### Listed entries
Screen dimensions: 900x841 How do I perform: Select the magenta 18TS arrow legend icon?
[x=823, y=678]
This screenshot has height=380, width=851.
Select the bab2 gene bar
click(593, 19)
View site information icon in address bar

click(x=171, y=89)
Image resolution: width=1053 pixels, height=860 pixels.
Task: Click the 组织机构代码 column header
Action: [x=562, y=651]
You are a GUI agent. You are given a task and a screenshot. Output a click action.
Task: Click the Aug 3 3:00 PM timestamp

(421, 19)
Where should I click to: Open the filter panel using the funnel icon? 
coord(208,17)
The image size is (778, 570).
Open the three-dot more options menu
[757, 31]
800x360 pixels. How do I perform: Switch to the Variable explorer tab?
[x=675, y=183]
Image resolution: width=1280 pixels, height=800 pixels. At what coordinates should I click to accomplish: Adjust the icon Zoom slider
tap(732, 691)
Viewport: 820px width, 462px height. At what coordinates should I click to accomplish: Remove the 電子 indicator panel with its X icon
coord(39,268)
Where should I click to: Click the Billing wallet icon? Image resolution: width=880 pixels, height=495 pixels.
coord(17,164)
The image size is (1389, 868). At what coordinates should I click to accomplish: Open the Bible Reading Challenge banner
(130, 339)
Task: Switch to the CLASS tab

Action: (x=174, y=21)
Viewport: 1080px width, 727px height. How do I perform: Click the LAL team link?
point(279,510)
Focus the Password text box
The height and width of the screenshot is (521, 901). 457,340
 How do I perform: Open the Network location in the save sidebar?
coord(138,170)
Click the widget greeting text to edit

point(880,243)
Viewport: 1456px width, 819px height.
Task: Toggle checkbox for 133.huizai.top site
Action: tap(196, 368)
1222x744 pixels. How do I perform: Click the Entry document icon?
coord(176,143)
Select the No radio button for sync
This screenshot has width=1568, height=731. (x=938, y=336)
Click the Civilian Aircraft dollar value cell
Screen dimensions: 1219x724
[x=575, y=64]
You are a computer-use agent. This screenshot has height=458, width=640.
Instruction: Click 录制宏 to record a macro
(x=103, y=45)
######
Your answer must be the full listing, copied exactly.

Output for this task:
Screen dimensions: 900x841 How do I perform: Select the magenta 18TS arrow legend icon?
[x=823, y=678]
This screenshot has height=380, width=851.
Select the bab2 gene bar
click(593, 19)
View site information icon in address bar

click(x=171, y=89)
Image resolution: width=1053 pixels, height=860 pixels.
Task: Click the 组织机构代码 column header
Action: [x=562, y=651]
You are a GUI agent. You are given a task and a screenshot. Output a click action.
Task: Click the Aug 3 3:00 PM timestamp

(421, 19)
Where should I click to: Open the filter panel using the funnel icon? 
coord(208,17)
The image size is (778, 570).
Open the three-dot more options menu
[757, 31]
800x360 pixels. How do I perform: Switch to the Variable explorer tab?
[x=675, y=183]
Image resolution: width=1280 pixels, height=800 pixels. At what coordinates should I click to accomplish: Adjust the icon Zoom slider
tap(732, 691)
Viewport: 820px width, 462px height. At what coordinates should I click to accomplish: Remove the 電子 indicator panel with its X icon
coord(39,268)
Where should I click to: Click the Billing wallet icon? Image resolution: width=880 pixels, height=495 pixels.
coord(17,164)
The image size is (1389, 868). At what coordinates should I click to accomplish: Open the Bible Reading Challenge banner
(130, 339)
Task: Switch to the CLASS tab

Action: (x=174, y=21)
Viewport: 1080px width, 727px height. How do I perform: Click the LAL team link?
point(279,510)
Focus the Password text box
The height and width of the screenshot is (521, 901). 457,340
 How do I perform: Open the Network location in the save sidebar?
coord(138,170)
Click the widget greeting text to edit

point(880,243)
Viewport: 1456px width, 819px height.
Task: Toggle checkbox for 133.huizai.top site
Action: tap(196, 368)
1222x744 pixels. How do I perform: Click the Entry document icon?
coord(176,143)
Select the No radio button for sync
This screenshot has width=1568, height=731. (x=938, y=336)
Click the Civilian Aircraft dollar value cell
Screen dimensions: 1219x724
[x=575, y=64]
You are a computer-use agent. This screenshot has height=458, width=640.
Instruction: Click 录制宏 to record a macro
(x=103, y=45)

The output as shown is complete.